*** Data extract ***
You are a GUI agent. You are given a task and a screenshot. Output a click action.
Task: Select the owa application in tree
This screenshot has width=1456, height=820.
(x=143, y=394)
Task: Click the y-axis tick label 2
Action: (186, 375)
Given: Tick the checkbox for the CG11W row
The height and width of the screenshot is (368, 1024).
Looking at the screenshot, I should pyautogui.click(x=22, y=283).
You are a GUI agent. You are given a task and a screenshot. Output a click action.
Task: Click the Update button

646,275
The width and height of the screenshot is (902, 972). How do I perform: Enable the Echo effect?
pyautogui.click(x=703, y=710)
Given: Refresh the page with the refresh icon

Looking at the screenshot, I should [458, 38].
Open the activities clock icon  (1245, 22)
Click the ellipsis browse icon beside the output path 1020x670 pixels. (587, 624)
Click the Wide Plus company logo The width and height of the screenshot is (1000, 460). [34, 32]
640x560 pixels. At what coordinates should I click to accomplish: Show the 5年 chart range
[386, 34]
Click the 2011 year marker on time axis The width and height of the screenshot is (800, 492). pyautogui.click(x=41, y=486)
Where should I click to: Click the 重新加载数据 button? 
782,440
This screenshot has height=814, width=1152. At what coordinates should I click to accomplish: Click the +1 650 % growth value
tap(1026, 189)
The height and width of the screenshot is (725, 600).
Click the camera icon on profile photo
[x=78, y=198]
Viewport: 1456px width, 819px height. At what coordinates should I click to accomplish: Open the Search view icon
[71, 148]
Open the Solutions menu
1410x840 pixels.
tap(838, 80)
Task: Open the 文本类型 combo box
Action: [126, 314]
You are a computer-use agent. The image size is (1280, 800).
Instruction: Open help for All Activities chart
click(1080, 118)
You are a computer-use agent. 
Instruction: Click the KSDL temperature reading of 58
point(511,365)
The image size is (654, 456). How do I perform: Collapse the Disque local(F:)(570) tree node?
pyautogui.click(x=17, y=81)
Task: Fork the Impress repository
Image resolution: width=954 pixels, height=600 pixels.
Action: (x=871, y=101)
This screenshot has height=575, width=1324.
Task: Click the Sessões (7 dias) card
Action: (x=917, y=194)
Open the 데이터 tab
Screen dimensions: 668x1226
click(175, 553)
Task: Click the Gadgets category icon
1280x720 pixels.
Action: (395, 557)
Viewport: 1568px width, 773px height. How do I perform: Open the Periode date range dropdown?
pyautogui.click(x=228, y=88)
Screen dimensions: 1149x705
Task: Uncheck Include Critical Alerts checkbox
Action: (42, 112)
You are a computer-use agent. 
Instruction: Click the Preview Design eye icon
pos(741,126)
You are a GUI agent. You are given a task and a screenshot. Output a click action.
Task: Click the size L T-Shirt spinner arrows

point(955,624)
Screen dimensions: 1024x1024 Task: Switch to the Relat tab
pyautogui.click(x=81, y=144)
***
Reproduce all of the entries above verbatim, preserving every line in its original order.

Result for this exercise:
You are a GUI agent. You are given a task and a screenshot. Output a click action.
Task: Select the owa application in tree
This screenshot has width=1456, height=820.
(x=143, y=394)
Task: Click the y-axis tick label 2
Action: (186, 375)
Given: Tick the checkbox for the CG11W row
The height and width of the screenshot is (368, 1024).
Looking at the screenshot, I should pyautogui.click(x=22, y=283).
You are a GUI agent. You are given a task and a screenshot. Output a click action.
Task: Click the Update button

646,275
The width and height of the screenshot is (902, 972). How do I perform: Enable the Echo effect?
pyautogui.click(x=703, y=710)
Given: Refresh the page with the refresh icon

Looking at the screenshot, I should [458, 38].
Open the activities clock icon  (1245, 22)
Click the ellipsis browse icon beside the output path 1020x670 pixels. (587, 624)
Click the Wide Plus company logo The width and height of the screenshot is (1000, 460). [34, 32]
640x560 pixels. At what coordinates should I click to accomplish: Show the 5年 chart range
[386, 34]
Click the 2011 year marker on time axis The width and height of the screenshot is (800, 492). pyautogui.click(x=41, y=486)
Where should I click to: Click the 重新加载数据 button? 
782,440
This screenshot has height=814, width=1152. At what coordinates should I click to accomplish: Click the +1 650 % growth value
tap(1026, 189)
The height and width of the screenshot is (725, 600).
Click the camera icon on profile photo
[x=78, y=198]
Viewport: 1456px width, 819px height. At what coordinates should I click to accomplish: Open the Search view icon
[71, 148]
Open the Solutions menu
1410x840 pixels.
tap(838, 80)
Task: Open the 文本类型 combo box
Action: [126, 314]
You are a computer-use agent. The image size is (1280, 800).
Instruction: Open help for All Activities chart
click(1080, 118)
You are a computer-use agent. 
Instruction: Click the KSDL temperature reading of 58
point(511,365)
The image size is (654, 456). How do I perform: Collapse the Disque local(F:)(570) tree node?
pyautogui.click(x=17, y=81)
Task: Fork the Impress repository
Image resolution: width=954 pixels, height=600 pixels.
Action: (x=871, y=101)
This screenshot has height=575, width=1324.
Task: Click the Sessões (7 dias) card
Action: (x=917, y=194)
Open the 데이터 tab
Screen dimensions: 668x1226
click(175, 553)
Task: Click the Gadgets category icon
1280x720 pixels.
Action: (395, 557)
Viewport: 1568px width, 773px height. How do I perform: Open the Periode date range dropdown?
pyautogui.click(x=228, y=88)
Screen dimensions: 1149x705
Task: Uncheck Include Critical Alerts checkbox
Action: (42, 112)
You are a computer-use agent. 
Instruction: Click the Preview Design eye icon
pos(741,126)
You are a GUI agent. You are given a task and a screenshot. Output a click action.
Task: Click the size L T-Shirt spinner arrows

point(955,624)
Screen dimensions: 1024x1024 Task: Switch to the Relat tab
pyautogui.click(x=81, y=144)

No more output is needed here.